> [Problem]
Find the word "emoji" in the listing; pull out each line holding it.

> [Extracted entries]

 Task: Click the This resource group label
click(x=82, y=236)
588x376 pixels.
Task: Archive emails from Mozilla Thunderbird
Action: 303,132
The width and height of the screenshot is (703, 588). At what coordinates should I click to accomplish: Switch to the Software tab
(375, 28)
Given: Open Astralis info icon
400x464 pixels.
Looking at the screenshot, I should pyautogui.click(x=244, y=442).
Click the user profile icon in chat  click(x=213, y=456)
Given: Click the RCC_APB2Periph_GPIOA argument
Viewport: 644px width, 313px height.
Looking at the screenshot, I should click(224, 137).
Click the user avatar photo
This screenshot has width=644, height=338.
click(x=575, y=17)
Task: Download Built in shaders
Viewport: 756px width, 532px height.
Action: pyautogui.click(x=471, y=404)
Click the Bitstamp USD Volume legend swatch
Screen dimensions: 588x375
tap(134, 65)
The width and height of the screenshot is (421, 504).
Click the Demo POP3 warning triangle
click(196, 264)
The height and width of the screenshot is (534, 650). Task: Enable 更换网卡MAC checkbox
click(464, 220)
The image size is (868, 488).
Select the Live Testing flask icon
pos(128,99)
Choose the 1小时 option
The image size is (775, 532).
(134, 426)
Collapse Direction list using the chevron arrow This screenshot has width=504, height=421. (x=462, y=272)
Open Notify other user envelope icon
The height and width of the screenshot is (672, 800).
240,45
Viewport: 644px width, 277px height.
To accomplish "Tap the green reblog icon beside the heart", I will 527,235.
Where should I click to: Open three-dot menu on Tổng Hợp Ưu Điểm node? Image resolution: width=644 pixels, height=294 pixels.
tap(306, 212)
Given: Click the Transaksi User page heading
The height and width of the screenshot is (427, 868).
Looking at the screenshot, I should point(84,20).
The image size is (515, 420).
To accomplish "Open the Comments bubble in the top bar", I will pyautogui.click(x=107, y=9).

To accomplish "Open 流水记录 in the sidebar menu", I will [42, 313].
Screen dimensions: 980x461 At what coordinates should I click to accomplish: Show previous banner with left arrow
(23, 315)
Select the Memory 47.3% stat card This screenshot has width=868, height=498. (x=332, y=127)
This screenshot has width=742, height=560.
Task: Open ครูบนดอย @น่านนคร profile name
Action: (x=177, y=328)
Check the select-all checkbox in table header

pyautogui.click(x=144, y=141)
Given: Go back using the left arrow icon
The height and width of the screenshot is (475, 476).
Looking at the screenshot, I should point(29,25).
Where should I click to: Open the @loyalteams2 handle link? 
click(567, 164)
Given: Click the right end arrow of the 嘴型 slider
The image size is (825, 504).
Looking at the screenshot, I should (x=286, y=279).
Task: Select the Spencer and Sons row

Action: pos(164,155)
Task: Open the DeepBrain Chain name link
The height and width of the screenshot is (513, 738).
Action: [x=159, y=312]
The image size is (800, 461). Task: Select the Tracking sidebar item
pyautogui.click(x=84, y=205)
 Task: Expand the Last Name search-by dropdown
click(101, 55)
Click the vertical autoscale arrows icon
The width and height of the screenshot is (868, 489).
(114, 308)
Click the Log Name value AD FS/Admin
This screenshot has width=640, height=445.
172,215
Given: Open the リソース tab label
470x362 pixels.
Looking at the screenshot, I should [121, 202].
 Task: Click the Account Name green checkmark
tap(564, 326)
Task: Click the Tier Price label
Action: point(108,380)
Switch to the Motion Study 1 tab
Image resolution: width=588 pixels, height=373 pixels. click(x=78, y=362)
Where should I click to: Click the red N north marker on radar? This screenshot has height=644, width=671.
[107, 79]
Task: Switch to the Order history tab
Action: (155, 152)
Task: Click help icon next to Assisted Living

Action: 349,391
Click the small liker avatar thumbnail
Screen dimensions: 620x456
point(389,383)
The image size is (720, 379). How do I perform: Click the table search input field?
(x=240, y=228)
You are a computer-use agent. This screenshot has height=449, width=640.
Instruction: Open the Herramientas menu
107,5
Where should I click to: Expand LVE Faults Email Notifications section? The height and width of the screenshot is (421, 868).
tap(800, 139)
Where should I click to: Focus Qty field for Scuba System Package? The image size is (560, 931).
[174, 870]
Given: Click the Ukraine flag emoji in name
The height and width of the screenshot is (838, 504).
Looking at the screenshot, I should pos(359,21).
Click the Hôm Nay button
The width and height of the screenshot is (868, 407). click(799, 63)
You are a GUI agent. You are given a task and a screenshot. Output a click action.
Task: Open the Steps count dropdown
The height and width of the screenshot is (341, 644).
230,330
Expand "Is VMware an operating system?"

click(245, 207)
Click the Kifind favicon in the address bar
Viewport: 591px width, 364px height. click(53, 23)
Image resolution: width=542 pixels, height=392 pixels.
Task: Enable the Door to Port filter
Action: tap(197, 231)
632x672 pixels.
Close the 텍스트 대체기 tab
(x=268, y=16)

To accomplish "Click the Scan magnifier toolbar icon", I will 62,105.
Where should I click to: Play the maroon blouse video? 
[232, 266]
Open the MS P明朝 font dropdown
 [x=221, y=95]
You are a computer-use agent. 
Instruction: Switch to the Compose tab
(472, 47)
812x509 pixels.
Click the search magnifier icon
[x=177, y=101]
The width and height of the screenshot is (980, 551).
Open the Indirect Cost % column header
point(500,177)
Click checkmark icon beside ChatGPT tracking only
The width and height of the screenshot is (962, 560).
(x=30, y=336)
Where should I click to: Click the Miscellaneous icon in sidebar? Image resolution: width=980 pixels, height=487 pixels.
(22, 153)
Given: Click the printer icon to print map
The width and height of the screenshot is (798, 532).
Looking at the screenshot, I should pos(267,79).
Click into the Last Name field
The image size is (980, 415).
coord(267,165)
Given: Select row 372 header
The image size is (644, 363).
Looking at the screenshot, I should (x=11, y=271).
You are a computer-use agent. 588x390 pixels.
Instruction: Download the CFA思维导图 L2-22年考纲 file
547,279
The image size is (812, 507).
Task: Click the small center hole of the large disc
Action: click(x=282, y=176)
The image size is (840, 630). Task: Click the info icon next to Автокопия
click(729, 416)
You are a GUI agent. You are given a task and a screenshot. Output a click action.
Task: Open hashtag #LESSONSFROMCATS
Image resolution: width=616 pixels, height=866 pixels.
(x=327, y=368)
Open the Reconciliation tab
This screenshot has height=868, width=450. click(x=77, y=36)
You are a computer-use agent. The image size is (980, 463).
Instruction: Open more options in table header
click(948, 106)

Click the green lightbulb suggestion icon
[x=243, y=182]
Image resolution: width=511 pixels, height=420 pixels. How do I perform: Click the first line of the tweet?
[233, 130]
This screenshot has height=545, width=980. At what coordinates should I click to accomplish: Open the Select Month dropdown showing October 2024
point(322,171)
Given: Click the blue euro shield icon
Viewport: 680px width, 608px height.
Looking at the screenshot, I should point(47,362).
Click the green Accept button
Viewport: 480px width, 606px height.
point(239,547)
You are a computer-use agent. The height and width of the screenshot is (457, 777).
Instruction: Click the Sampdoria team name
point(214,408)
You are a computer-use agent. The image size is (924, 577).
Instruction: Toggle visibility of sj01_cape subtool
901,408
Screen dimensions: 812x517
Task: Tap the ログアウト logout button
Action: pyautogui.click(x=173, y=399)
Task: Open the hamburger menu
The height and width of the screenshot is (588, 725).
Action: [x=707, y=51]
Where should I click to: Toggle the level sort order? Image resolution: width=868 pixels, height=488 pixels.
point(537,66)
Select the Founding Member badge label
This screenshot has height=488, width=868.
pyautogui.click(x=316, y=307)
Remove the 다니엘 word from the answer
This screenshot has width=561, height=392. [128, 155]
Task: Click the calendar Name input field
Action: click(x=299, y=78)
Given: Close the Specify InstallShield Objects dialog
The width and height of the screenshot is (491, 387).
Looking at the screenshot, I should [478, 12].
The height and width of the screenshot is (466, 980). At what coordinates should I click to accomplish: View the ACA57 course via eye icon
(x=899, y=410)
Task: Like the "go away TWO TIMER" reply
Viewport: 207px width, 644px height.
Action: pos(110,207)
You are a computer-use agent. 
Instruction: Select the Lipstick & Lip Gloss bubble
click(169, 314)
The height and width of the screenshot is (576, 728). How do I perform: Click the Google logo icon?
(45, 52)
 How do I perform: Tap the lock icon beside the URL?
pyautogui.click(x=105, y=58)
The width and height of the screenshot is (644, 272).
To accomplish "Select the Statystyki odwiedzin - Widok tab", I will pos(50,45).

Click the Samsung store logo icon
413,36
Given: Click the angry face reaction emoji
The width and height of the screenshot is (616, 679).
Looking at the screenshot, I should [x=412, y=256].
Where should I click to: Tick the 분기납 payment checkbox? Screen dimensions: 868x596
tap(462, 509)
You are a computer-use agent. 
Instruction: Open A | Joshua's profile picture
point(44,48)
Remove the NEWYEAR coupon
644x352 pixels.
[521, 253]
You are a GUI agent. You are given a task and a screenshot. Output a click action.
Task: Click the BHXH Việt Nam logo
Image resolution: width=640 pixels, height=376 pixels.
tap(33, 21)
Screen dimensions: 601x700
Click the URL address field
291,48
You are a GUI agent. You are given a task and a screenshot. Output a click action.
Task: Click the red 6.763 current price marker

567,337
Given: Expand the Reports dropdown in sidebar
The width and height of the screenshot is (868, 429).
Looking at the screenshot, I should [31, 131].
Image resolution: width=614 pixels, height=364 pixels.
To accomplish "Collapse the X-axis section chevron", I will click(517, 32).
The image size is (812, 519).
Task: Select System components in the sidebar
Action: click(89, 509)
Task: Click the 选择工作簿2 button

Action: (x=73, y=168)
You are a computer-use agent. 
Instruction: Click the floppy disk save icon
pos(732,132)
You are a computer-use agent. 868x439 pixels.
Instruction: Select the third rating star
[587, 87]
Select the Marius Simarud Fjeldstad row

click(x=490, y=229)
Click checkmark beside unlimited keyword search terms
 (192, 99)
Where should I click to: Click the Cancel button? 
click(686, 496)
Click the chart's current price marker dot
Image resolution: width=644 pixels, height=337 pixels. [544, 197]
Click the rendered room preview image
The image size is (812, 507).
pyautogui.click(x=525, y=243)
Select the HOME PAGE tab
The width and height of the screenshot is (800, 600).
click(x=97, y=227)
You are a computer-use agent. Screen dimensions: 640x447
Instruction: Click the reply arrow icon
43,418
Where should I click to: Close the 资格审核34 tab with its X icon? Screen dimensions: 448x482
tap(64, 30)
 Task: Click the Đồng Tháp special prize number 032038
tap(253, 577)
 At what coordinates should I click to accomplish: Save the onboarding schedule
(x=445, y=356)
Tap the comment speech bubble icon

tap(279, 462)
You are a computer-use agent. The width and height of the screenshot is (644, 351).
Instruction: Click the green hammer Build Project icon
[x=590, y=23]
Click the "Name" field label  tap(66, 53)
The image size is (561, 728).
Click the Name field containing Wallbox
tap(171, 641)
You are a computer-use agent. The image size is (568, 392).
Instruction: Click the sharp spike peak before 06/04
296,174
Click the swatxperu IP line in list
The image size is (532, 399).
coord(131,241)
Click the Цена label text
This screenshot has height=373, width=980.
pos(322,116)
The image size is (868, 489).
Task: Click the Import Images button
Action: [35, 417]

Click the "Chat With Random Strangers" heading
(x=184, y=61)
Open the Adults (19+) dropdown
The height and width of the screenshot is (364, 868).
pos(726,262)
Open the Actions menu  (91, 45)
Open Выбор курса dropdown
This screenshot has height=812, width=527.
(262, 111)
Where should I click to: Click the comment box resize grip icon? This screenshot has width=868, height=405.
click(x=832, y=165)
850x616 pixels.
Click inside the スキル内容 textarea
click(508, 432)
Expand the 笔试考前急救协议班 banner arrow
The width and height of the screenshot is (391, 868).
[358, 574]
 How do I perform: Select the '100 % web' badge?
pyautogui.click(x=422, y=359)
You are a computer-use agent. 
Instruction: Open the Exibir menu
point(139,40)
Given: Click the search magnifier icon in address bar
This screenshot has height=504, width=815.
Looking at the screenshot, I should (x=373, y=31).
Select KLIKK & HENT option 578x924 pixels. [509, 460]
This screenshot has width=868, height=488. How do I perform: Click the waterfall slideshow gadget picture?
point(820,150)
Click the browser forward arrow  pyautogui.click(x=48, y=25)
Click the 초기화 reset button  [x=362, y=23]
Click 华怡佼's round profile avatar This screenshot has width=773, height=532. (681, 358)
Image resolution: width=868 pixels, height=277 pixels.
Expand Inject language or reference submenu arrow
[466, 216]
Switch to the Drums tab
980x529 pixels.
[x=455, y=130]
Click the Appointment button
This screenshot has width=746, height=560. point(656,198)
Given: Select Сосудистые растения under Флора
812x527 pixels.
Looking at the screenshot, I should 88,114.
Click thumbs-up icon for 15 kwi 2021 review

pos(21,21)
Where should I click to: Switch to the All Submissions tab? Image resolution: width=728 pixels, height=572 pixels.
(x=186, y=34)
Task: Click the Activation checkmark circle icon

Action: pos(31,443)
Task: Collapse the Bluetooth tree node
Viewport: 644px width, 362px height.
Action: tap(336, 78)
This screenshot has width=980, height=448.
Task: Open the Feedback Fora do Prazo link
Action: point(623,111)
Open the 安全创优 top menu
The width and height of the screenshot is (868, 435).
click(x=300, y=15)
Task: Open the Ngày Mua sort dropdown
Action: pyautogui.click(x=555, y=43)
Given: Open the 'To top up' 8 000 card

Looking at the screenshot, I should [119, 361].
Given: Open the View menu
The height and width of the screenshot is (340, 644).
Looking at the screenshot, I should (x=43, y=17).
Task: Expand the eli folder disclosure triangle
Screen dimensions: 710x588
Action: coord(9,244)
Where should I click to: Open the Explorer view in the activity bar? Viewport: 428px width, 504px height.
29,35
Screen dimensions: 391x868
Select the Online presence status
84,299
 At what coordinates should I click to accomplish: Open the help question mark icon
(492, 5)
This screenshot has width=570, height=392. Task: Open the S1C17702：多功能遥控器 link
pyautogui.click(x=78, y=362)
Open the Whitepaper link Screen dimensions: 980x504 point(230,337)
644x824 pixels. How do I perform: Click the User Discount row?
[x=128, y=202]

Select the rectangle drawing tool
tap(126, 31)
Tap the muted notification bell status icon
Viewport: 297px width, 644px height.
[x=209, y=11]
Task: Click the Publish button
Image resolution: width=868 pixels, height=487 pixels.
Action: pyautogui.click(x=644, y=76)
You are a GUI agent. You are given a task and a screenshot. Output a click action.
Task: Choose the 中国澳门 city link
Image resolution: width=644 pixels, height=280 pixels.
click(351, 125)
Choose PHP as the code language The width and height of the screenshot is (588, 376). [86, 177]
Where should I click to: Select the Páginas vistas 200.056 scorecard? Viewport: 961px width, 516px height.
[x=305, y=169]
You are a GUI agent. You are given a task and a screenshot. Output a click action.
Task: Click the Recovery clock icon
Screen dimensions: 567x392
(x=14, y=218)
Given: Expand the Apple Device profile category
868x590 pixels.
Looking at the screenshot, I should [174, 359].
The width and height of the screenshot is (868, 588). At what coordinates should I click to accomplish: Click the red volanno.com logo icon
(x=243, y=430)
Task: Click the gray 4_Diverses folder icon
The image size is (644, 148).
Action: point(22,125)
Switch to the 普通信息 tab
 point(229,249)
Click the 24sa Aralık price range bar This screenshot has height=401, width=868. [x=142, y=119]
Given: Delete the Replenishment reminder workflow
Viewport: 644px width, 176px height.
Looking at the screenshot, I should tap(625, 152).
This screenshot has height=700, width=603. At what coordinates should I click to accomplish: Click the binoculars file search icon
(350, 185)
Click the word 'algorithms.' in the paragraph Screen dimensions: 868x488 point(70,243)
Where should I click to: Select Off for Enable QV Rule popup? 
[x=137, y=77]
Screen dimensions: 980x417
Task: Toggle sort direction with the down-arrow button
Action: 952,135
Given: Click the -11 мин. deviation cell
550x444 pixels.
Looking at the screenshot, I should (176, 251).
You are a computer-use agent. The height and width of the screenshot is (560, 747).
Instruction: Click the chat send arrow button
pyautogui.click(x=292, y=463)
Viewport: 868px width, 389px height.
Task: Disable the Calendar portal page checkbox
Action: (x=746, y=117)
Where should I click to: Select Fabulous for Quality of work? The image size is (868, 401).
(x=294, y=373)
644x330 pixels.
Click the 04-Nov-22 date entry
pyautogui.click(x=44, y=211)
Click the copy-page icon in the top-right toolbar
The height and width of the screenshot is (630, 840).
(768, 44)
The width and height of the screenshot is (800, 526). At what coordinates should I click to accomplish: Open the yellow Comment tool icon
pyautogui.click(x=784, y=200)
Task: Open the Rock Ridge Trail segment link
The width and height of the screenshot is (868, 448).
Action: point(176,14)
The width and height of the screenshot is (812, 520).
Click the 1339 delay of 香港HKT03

> [Completed exercise]
Given: Click the Ukraine flag emoji in name
Given: Click the angry face reaction emoji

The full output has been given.